[Record extracts Boundary: Start]

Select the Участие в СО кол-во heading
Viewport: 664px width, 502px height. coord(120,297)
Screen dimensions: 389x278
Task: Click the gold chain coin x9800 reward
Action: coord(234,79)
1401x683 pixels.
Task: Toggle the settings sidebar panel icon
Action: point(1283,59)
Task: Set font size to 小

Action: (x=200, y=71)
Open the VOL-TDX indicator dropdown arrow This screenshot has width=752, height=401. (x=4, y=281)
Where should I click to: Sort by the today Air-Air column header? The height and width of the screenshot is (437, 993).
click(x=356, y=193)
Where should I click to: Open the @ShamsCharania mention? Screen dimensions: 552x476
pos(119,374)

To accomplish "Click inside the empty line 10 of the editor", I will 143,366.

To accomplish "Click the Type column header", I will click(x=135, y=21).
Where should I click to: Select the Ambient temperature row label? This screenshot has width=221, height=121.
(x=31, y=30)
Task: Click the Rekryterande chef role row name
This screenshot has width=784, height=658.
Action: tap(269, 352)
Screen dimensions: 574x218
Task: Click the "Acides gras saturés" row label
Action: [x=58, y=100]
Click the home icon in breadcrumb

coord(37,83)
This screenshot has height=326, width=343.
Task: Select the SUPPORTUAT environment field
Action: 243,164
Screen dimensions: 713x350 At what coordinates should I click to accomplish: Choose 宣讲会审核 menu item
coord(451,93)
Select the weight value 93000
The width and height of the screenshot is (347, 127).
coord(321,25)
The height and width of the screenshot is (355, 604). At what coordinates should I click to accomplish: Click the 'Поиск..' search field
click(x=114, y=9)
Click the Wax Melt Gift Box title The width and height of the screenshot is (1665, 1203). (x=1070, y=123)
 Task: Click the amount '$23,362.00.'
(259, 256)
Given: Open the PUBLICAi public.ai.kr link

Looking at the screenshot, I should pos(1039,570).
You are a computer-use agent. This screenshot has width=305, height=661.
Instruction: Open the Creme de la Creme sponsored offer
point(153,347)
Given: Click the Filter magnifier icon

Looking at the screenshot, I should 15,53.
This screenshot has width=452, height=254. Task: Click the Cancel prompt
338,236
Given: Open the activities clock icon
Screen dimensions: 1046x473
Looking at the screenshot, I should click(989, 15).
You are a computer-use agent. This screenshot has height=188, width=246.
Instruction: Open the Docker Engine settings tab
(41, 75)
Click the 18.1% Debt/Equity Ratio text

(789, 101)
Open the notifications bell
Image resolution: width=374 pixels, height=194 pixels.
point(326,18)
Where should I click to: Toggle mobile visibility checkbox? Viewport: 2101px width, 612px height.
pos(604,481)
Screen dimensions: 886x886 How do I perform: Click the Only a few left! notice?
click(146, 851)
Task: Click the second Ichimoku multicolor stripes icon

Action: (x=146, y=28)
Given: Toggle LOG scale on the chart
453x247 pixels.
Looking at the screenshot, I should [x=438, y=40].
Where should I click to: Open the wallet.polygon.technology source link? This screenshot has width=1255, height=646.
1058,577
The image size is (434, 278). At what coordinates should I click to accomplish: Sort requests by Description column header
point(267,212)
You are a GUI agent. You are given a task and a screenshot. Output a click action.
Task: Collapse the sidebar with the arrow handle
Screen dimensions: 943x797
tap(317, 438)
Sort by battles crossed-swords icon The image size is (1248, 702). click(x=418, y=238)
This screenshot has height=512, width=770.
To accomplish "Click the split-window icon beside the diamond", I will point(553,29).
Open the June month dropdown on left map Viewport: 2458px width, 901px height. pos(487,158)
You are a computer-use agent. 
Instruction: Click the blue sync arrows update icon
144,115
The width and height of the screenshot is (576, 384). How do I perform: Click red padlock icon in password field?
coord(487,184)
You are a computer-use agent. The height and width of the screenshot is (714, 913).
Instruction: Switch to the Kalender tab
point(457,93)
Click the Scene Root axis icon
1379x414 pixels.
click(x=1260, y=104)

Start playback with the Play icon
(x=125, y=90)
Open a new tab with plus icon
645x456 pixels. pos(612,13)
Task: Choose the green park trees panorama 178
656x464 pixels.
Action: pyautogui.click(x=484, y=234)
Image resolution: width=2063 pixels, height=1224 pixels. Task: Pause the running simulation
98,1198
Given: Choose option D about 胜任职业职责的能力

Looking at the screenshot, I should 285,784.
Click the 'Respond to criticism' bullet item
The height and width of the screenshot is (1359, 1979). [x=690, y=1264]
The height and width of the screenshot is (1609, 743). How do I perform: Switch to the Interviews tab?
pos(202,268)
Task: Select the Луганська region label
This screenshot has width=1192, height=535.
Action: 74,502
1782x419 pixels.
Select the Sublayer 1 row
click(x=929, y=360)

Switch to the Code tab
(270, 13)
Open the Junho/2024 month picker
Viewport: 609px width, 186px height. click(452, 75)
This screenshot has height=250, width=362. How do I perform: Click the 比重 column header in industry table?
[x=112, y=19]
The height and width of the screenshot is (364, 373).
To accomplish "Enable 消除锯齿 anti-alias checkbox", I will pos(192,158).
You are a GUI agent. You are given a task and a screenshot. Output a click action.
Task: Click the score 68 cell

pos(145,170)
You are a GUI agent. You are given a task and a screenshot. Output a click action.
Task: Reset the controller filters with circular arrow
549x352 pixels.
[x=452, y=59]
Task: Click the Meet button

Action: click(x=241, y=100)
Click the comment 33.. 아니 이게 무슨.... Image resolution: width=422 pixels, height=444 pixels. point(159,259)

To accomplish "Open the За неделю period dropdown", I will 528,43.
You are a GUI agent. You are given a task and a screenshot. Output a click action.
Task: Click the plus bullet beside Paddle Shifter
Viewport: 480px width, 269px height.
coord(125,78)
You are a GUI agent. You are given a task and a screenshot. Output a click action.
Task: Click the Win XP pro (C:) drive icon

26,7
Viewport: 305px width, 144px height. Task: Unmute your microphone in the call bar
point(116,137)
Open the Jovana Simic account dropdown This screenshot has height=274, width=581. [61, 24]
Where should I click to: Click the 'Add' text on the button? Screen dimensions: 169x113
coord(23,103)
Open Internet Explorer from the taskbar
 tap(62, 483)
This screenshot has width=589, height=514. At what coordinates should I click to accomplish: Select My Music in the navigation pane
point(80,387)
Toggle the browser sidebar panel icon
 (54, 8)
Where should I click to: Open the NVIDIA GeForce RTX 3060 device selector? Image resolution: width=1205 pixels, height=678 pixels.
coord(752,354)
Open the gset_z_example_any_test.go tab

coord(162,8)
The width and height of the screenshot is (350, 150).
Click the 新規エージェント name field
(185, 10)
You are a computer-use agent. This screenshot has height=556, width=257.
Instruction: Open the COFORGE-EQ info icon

[Record extracts Boundary: End]

--- What to do ---
Filter the records above for the string "will" and copy each matching line.

--- Response to the task ---
To accomplish "Click inside the empty line 10 of the editor", I will 143,366.
To accomplish "Click the Type column header", I will click(x=135, y=21).
To accomplish "Click the split-window icon beside the diamond", I will point(553,29).
To accomplish "Enable 消除锯齿 anti-alias checkbox", I will pos(192,158).
To accomplish "Open the За неделю period dropdown", I will 528,43.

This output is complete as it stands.